Art of suffering in 16th century
By Stephanie Merry
Friday, Oct 14, 2011
Those needing a crash course in the art of Pieter Bruegel the Elder should look no further than the insightful poetry of W.H. Auden, whose "Musee des Beaux Arts" extols the artist's profound and expansive approach to suffering. When a great disaster occurs - the fall of Icarus, for example - no one else on the canvas can be bothered to notice; they're all too busy going about their daily routines.
Writer-director Lech Majewski captures the same sentiment in "The Mill and the Cross," which turns Bruegel's 1564 painting "The Way to Calvary" into a live-action experience. In the film, the painter (played with brooding intensity by Rutger Hauer) conceptualizes the painting, taking inspiration from the sad state of affairs in his home of Flanders, where the terror of the Spanish Inquisition looms over the region like a thunderhead.

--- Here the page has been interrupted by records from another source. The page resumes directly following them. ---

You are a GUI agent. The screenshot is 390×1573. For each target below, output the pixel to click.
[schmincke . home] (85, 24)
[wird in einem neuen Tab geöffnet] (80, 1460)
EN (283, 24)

The movie opens with an imagined re-creation of the detailed painting, in which Bruegel takes on the role of set designer, moving people and clothing around to suit his painterly needs. The work is a riot of activity that includes a child wading through a stream, a group of mourning women, men on horseback and, amid the motley visual din, Jesus buckling under the weight of the cross on his way to be crucified at Calvary. The men accompanying Christ would have been familiar to Bruegel's friends and neighbors - they sport the red tunics of the Spanish militia.
From there, Majewski and co-writer Michael Francis Gibson enliven a handful of the more than 500 figures from the painting, as well as Bruegel and his friend Nicholaes Jonghelinck (Michael York). Life for these people is hazardous, but, just as Auden noted, the ugliness is merely one component of the big picture. Just when the viewer starts to feel at ease thanks to the idiosyncratic sights of dancing minstrels, townspeople on stilts or a placid calf standing in a basket, the Spaniards swoop in and beat a man to death, before placing his body atop a massive pole, the "tree of death" which features prominently in the foreground of Bruegel's work.

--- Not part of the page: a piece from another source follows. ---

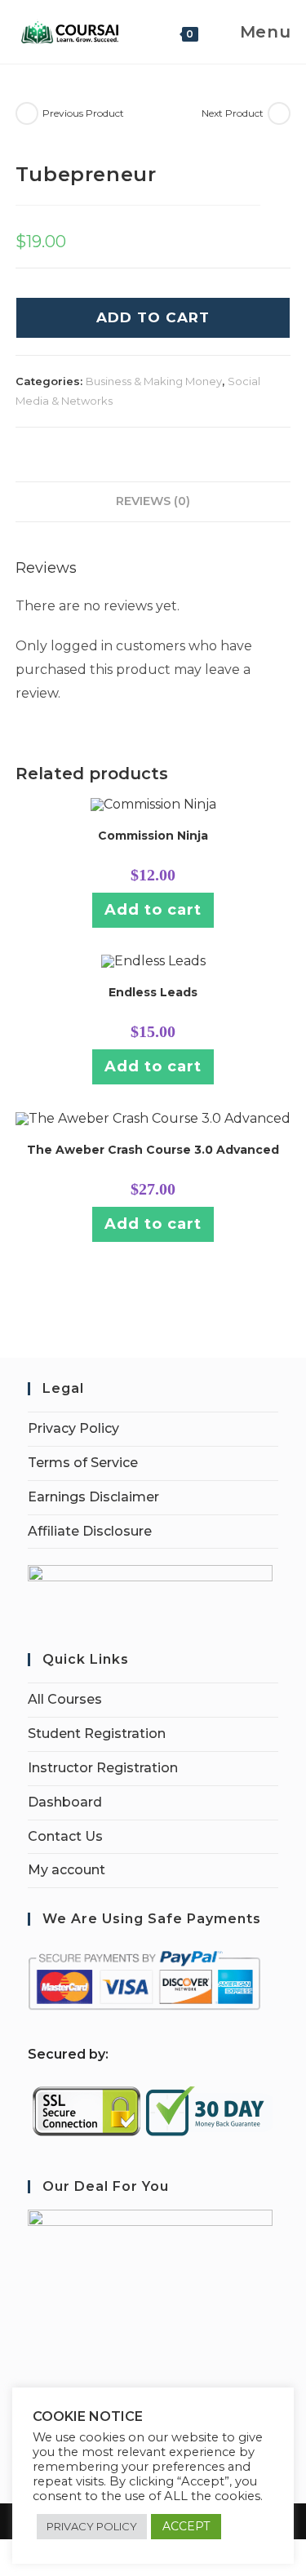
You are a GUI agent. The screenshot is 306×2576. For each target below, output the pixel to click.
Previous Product (83, 113)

The story moves slowly. Revelations unfold at an unhurried pace, just as they might when standing in front of a painting, and the movie is nearly devoid of dialogue. While sounds are pervasive - clogs clomping up wooden steps or the breeze blowing through the sheets of a windmill's blades - words are few and far between.
It's a novel experience, which is sustained by the way the movie was created. While CGI is so often used to make imagined scenes look like real life, Majewski uses technology to make real life look fake. Many shots consist of layers that include animation, live acting and a massive two-dimensional replica of Bruegel's painting, so that the artist often appears to be wandering through his own work of art.
Majewski's film is a captivating exercise that will interest fans of art, not to mention arthouse cinema. But the movie's lasting impression is about more than novelty. It's a portrait of suffering and subjugation that urges viewers to stop what they're doing and take notice of the world around them.
Contains nudity, sexual situations and disturbing violence.